Хотя время от времени подобные огорчения вносили смятение, близость Ансельми и сама работа действовали исцеляющее. Нельзя сказать, что я совершенно избавился от мыслей о случившемся в лесу, однако Жюст оказался прав: с каждым днем они отходили, уступая место новым впечатлениям. Подобно тому, как от брошенного камешка расходятся на воде круги, оставляя за собой безукоризненно гладкую поверхность, скрывая сам камень в глубине, и чем глубже он уйдет под воду, тем труднее его рассмотреть.
Воспоминания о днях, проведенных на постоялом дворе, стали казаться только сном, не имевшим ничего общего с реальностью.

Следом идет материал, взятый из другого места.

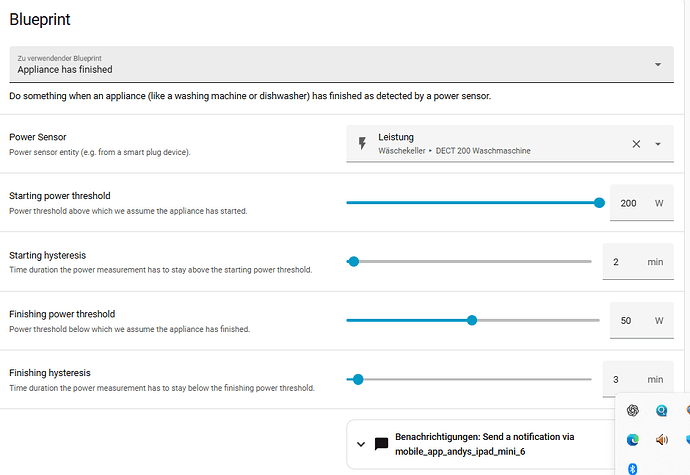
Task: Click the Starting hysteresis slider handle
Action: [353, 262]
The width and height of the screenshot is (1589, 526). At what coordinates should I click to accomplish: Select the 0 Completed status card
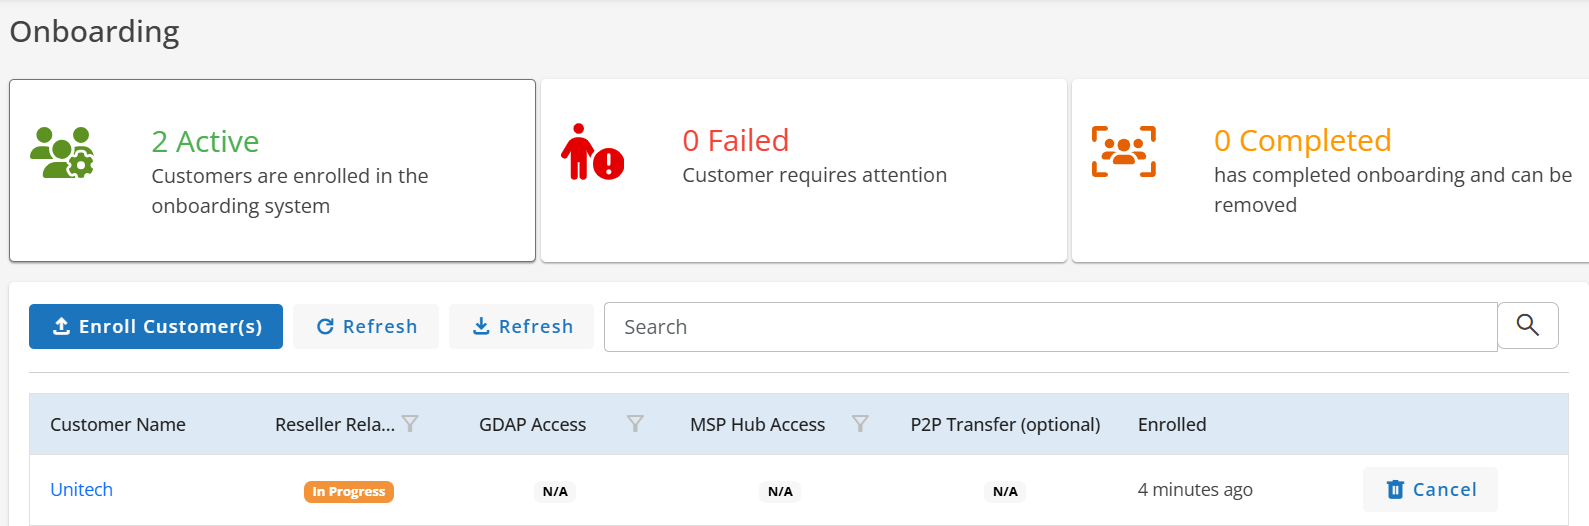[1330, 170]
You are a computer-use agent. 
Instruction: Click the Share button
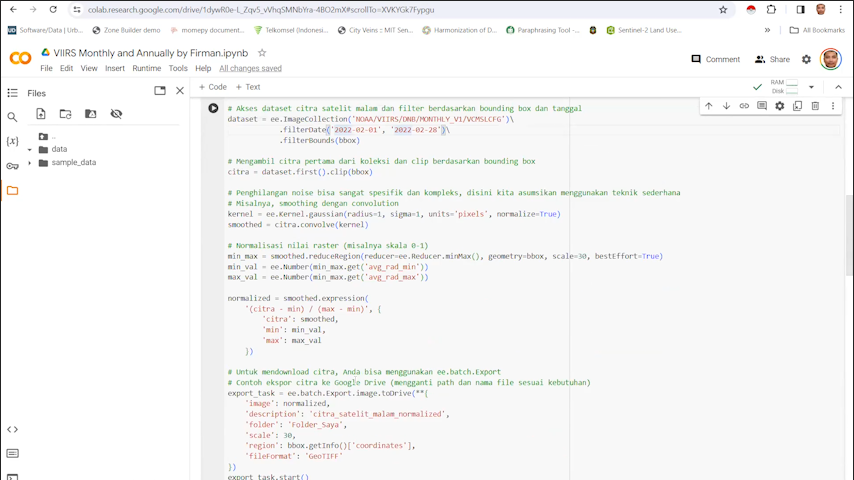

Так же, как о сне, я думал о родителях и редко мучился тоской по ним, я чувствовал, словно родился и провел всю свою жизнь в мастерской. Объяснить ли это моими юными годами или сильным потрясением от произошедших перемен – не берусь судить, но помню с уверенностью: боль в душе постепенно стихала, и жизнь становилась вполне сносной. Это окончательно убедило, что обращение к деве Марии не осталось незамеченным, и Господу угодно освободить меня от той тяжести, стало быть, я вступил на путь правильный и занял своё место.